**TRY IT**. Copy out the lines below word for word, everything from the line that contains "What do you see at coordinates (235, 625)" down to the line that contains "In order to click", with both of those lines included.

Dataset items
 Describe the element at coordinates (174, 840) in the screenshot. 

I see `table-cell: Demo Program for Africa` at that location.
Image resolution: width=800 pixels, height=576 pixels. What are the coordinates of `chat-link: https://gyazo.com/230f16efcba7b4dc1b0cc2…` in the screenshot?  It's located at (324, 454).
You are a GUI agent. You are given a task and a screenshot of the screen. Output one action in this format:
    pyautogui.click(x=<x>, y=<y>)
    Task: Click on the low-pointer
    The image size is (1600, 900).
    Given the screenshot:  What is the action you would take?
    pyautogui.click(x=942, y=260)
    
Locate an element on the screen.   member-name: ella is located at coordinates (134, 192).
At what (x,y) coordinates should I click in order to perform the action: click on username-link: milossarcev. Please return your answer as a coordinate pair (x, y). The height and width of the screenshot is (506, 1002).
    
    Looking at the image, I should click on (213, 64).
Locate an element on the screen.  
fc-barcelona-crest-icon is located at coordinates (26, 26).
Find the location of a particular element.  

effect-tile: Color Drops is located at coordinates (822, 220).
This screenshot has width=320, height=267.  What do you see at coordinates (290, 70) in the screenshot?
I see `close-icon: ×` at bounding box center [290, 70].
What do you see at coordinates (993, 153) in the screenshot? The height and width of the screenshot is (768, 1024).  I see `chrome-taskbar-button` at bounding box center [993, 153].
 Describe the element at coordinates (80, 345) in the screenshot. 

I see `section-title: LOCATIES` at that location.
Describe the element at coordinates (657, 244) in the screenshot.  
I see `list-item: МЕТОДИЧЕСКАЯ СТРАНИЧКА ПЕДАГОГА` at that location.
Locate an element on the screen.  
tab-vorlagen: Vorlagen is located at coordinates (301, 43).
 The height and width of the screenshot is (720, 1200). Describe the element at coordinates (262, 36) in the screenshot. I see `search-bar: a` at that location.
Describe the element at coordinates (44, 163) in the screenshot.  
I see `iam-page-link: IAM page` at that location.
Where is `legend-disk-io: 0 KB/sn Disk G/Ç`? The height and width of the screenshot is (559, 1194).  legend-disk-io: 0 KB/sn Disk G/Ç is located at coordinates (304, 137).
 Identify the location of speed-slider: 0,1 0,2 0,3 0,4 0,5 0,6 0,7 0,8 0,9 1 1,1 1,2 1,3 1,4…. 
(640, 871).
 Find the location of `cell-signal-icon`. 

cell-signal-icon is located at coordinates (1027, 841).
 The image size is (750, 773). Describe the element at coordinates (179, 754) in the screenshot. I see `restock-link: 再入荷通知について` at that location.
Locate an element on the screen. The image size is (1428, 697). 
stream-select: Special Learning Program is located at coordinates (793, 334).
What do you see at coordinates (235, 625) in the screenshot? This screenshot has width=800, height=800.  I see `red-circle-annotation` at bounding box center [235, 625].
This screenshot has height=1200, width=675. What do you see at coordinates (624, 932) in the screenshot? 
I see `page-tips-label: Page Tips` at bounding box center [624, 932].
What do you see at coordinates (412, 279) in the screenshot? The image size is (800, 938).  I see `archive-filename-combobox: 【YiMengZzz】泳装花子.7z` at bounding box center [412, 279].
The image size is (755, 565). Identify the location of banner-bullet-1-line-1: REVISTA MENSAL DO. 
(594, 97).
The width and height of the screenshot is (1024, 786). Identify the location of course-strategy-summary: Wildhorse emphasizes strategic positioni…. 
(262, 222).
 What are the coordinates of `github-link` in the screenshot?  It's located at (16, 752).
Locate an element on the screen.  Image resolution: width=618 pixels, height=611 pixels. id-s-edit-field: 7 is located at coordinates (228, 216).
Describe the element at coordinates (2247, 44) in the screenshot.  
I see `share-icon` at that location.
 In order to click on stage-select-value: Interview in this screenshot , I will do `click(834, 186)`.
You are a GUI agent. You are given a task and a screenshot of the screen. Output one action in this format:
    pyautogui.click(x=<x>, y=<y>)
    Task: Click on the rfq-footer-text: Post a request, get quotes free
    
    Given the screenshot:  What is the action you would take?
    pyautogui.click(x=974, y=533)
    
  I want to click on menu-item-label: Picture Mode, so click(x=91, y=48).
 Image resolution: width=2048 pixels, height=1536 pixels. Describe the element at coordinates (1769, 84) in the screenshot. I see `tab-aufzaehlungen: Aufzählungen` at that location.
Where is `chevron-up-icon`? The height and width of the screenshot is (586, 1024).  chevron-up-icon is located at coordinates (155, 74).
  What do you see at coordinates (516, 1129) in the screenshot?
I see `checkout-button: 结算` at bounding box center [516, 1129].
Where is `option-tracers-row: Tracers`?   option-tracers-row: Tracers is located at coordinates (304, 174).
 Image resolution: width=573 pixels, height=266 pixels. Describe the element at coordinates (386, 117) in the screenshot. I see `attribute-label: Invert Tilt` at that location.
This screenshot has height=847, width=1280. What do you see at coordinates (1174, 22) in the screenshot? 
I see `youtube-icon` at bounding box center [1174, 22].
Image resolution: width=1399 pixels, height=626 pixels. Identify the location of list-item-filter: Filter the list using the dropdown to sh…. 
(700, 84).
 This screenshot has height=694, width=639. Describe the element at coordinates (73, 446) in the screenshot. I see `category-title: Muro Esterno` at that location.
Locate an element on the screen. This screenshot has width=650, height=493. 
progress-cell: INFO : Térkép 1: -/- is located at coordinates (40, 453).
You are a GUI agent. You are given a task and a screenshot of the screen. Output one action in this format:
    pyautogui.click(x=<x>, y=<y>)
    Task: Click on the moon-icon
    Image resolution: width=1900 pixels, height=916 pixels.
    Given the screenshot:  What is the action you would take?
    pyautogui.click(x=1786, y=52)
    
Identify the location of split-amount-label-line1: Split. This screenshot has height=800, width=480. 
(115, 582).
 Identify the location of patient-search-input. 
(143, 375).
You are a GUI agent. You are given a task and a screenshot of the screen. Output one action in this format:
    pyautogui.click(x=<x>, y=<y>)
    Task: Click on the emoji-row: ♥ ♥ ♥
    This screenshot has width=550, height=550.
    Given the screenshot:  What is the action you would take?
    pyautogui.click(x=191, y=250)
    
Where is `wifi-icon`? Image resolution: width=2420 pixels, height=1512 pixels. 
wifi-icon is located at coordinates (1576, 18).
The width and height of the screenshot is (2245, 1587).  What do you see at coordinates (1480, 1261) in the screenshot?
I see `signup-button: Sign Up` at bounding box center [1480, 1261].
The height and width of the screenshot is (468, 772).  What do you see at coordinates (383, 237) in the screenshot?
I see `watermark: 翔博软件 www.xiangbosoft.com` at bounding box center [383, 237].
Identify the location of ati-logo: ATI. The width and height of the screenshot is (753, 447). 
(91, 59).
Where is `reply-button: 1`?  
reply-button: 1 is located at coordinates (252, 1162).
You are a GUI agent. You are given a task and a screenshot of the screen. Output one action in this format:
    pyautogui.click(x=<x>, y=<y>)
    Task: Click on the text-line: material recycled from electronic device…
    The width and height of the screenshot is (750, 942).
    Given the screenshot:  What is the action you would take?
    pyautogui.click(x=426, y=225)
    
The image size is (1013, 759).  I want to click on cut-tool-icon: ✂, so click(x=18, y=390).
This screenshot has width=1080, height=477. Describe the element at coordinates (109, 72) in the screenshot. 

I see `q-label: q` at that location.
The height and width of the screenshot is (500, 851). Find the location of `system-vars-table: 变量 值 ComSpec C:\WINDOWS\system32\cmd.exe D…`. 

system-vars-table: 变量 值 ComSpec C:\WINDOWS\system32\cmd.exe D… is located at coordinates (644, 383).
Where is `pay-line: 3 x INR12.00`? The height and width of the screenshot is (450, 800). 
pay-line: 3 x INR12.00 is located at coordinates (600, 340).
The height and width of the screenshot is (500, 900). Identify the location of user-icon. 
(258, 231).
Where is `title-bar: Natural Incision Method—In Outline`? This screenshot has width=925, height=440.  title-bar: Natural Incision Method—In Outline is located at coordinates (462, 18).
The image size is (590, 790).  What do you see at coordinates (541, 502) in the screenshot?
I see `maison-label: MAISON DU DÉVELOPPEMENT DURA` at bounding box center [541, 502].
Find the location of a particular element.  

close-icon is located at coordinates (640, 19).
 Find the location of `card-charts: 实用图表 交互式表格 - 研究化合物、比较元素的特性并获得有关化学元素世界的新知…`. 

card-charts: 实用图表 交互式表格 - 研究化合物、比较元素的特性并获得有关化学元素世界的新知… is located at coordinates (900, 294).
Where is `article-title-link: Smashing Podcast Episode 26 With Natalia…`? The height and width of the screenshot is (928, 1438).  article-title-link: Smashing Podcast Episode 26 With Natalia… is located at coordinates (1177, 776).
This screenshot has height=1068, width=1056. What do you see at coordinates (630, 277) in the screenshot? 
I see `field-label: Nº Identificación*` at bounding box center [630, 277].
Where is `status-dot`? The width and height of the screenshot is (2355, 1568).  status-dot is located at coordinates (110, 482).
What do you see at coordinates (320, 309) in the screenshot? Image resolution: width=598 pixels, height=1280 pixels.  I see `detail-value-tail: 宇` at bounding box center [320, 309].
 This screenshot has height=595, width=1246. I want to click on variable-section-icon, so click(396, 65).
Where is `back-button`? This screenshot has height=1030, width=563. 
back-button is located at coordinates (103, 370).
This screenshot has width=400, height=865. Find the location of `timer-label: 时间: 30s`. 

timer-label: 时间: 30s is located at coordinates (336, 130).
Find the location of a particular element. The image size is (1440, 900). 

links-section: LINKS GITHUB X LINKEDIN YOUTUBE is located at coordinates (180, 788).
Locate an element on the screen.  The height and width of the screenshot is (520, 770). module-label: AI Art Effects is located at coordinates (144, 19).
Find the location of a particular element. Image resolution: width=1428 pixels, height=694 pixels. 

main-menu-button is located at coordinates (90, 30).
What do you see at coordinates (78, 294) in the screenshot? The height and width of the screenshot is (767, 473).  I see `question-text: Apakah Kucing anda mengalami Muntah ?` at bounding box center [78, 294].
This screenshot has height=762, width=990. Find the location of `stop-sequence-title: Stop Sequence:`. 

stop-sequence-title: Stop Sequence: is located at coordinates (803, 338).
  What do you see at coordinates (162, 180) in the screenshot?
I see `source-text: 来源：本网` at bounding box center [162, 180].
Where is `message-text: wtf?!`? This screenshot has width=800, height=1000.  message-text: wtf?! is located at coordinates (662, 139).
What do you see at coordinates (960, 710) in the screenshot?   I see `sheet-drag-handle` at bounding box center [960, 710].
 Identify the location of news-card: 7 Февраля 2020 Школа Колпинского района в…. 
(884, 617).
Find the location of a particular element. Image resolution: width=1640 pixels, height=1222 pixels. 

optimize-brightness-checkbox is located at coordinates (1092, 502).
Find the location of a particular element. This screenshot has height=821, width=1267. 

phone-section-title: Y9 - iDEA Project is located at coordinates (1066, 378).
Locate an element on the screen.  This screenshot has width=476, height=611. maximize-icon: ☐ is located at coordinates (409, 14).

**SOLUTION TO THIS PROBLEM**.
What do you see at coordinates (235, 625) in the screenshot? This screenshot has width=800, height=800.  I see `red-circle-annotation` at bounding box center [235, 625].
This screenshot has height=1200, width=675. What do you see at coordinates (624, 932) in the screenshot? 
I see `page-tips-label: Page Tips` at bounding box center [624, 932].
What do you see at coordinates (412, 279) in the screenshot? The image size is (800, 938).  I see `archive-filename-combobox: 【YiMengZzz】泳装花子.7z` at bounding box center [412, 279].
The image size is (755, 565). Identify the location of banner-bullet-1-line-1: REVISTA MENSAL DO. 
(594, 97).
The width and height of the screenshot is (1024, 786). Identify the location of course-strategy-summary: Wildhorse emphasizes strategic positioni…. 
(262, 222).
 What are the coordinates of `github-link` in the screenshot?  It's located at (16, 752).
Locate an element on the screen.  Image resolution: width=618 pixels, height=611 pixels. id-s-edit-field: 7 is located at coordinates (228, 216).
Describe the element at coordinates (2247, 44) in the screenshot.  
I see `share-icon` at that location.
 In order to click on stage-select-value: Interview in this screenshot , I will do `click(834, 186)`.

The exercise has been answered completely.